> _Goal_
Locate each line in the items below that contains the string "pixels", treating uppercase and lowercase as distinct, and copy those lines out.

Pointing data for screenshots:
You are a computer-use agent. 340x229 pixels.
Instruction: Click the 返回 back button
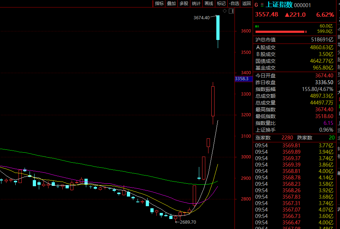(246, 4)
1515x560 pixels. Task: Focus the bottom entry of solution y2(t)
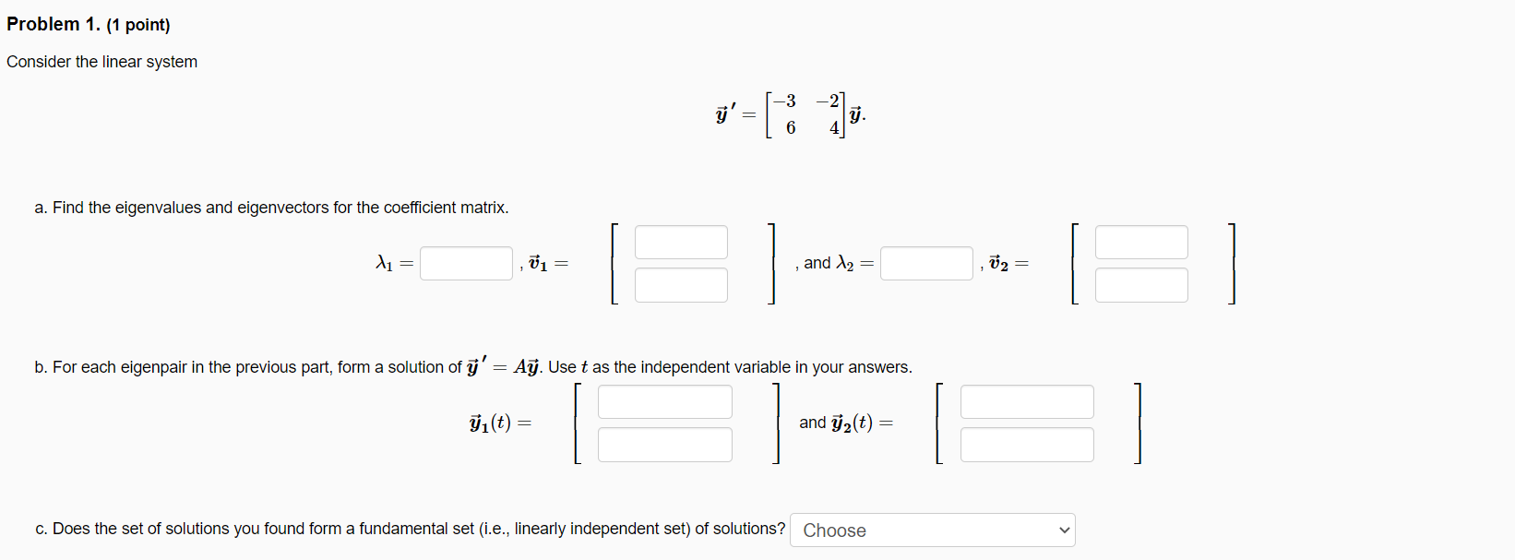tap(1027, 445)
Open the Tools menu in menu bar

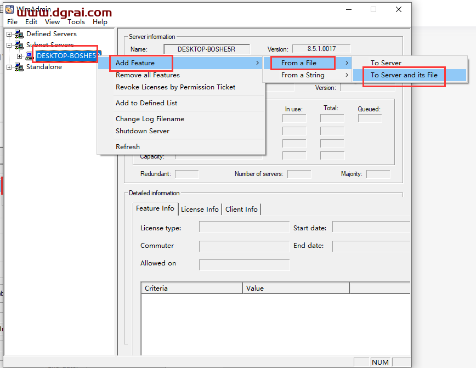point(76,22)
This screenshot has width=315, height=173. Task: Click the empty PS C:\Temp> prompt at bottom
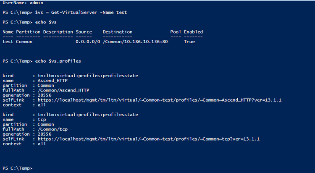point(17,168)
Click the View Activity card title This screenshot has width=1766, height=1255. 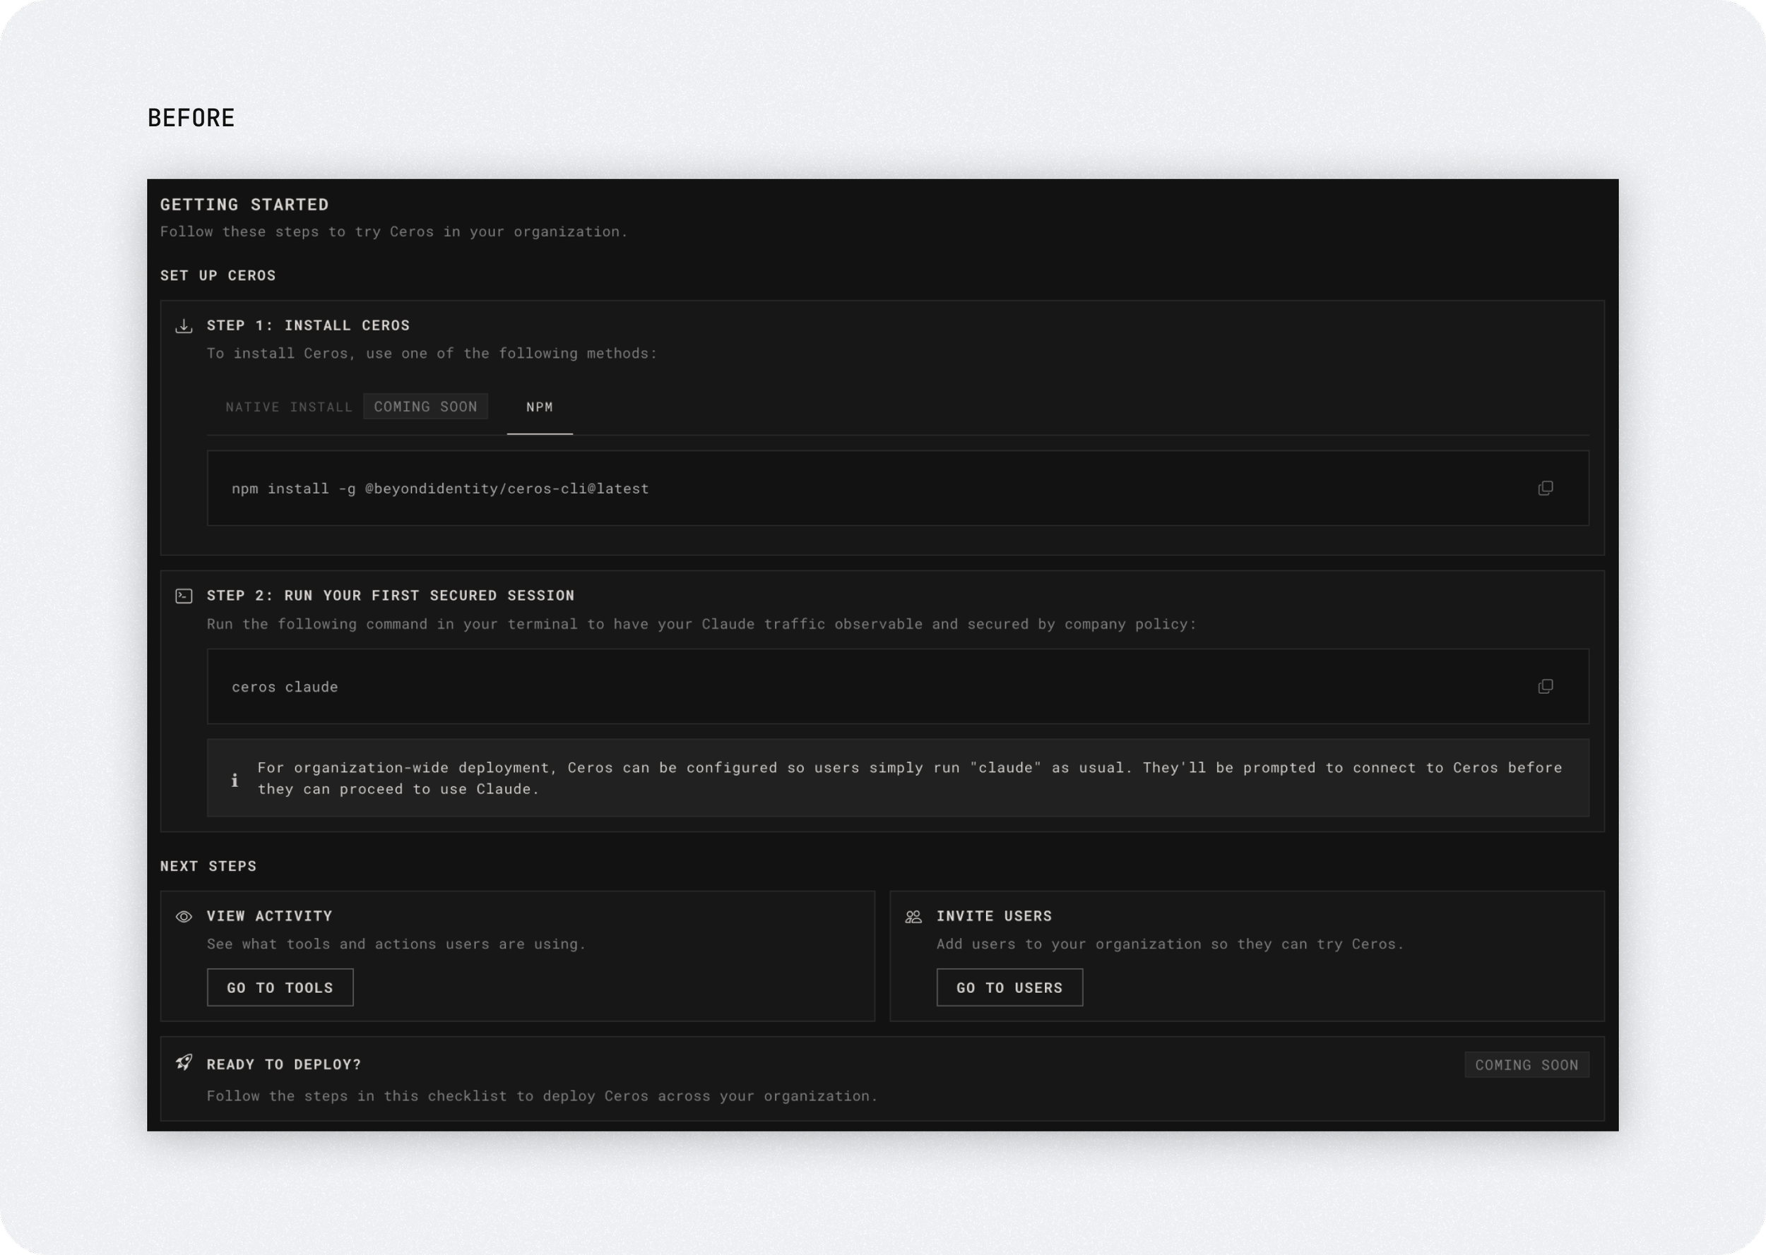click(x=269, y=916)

> _Result_
You are a computer-use agent. 340x229 pixels.
1515x560 pixels. Task: Focus the bottom entry of solution y2(t)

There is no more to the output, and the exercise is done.